[Saved data entries]
══════════════════════════════
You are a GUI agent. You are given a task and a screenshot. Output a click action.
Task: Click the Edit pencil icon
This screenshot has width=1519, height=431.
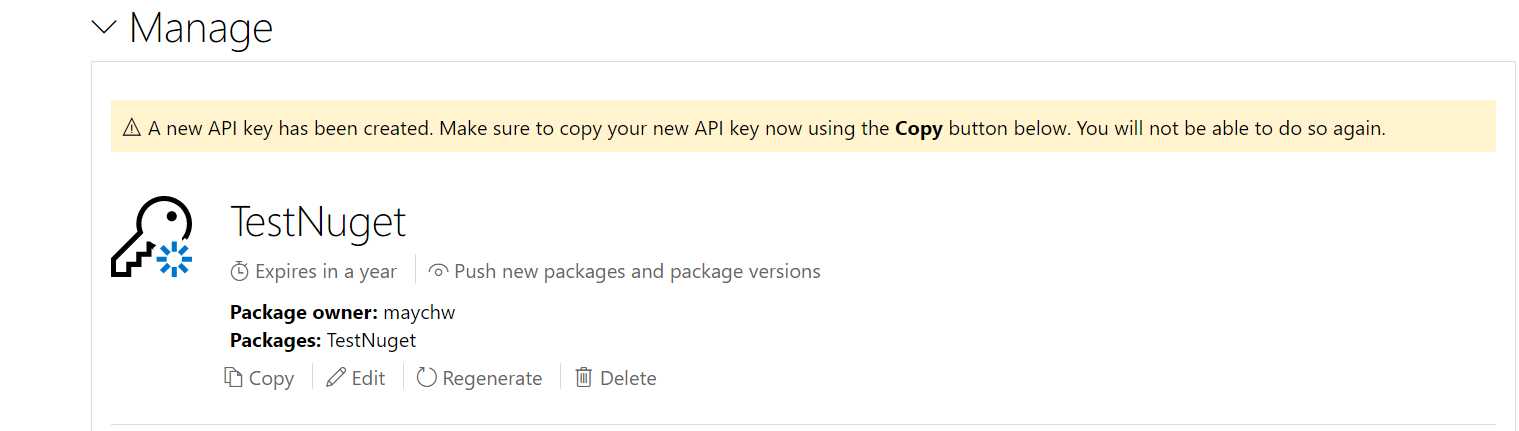point(336,378)

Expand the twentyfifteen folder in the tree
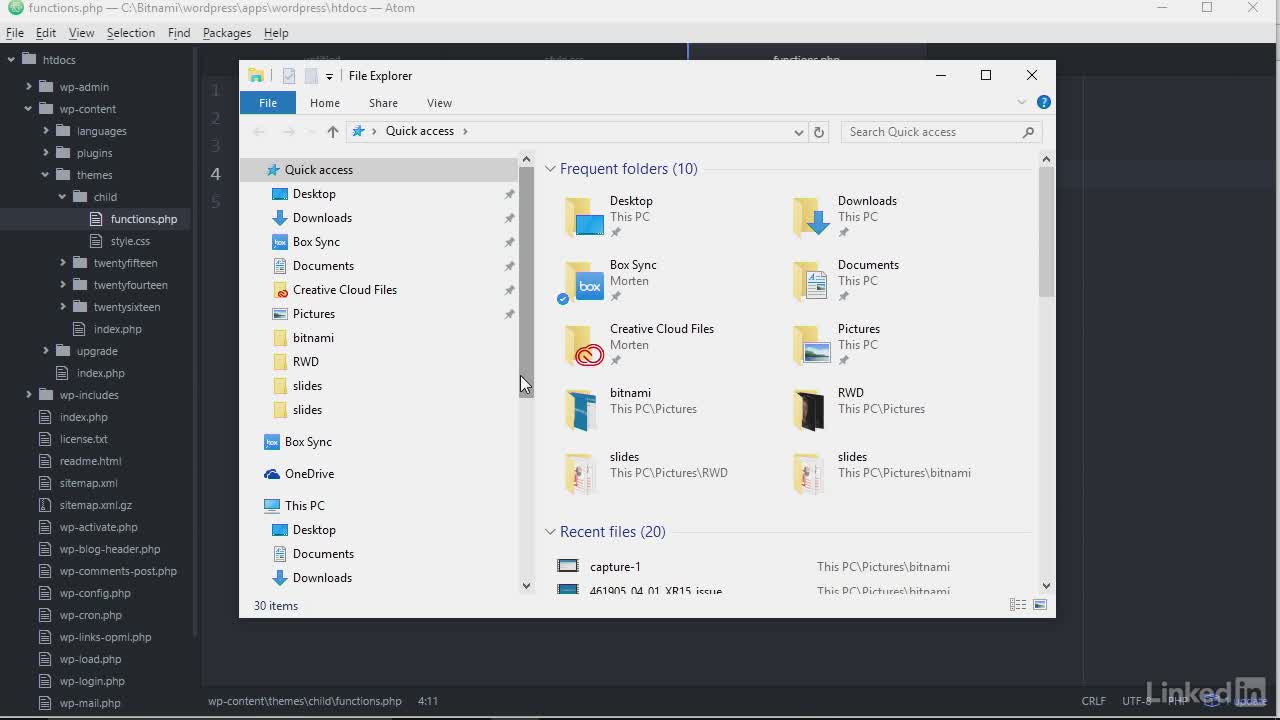63,263
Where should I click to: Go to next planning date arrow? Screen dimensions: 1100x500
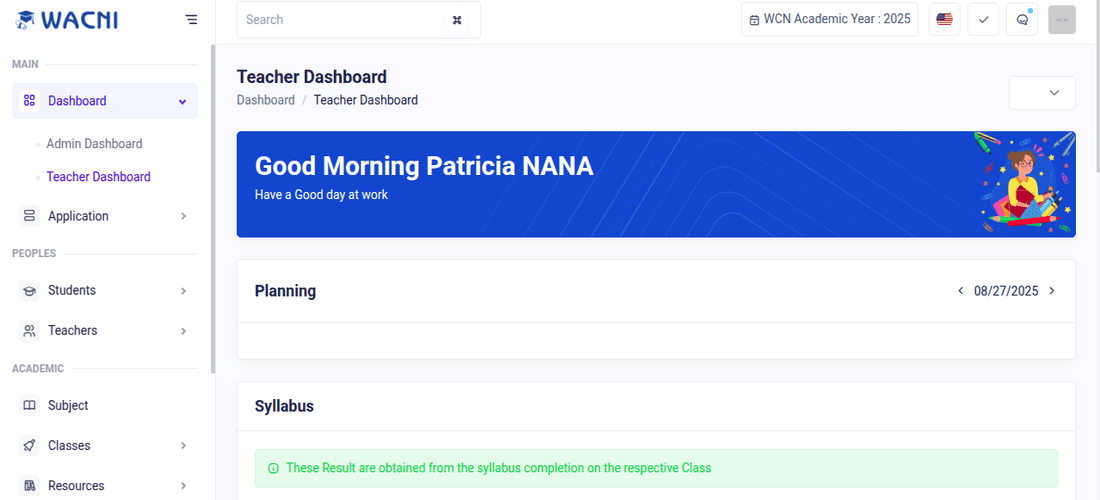pyautogui.click(x=1052, y=291)
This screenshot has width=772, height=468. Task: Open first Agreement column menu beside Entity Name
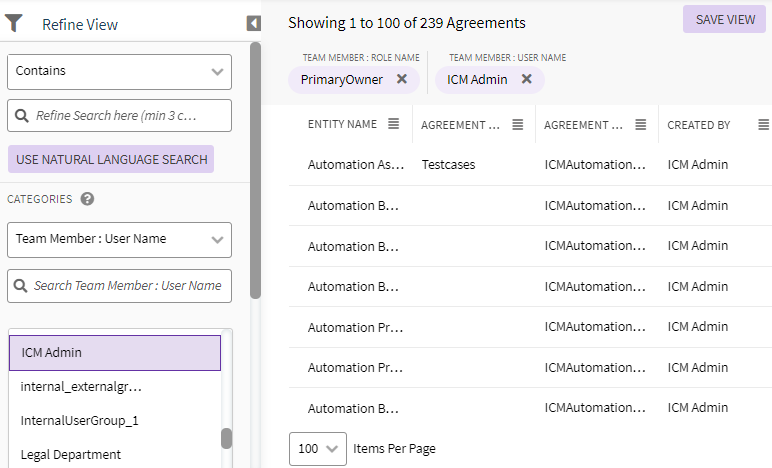(518, 125)
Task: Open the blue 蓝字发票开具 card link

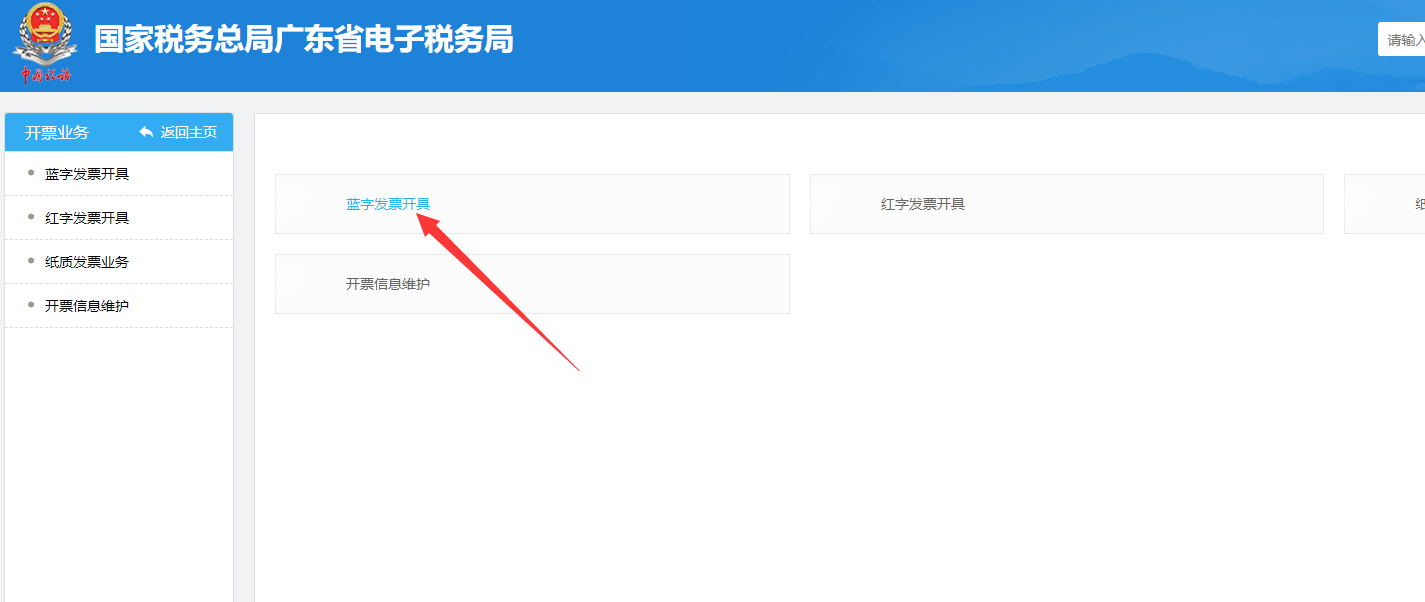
══════════════════════════════
§ The problem
Begin the copy at the line containing "Task: Click the Edit pencil icon" and end it at the last line of the records; transcribe exactly and exclude pictures.

§ Answer area
Task: Click the Edit pencil icon
This screenshot has width=1519, height=431.
point(336,378)

Expand the twentyfifteen folder in the tree
63,263
Where should I click to: Go to next planning date arrow? Screen dimensions: 1100x500
pyautogui.click(x=1052, y=291)
This screenshot has width=772, height=468. Task: Open first Agreement column menu beside Entity Name
(518, 125)
Task: Open the blue 蓝字发票开具 card link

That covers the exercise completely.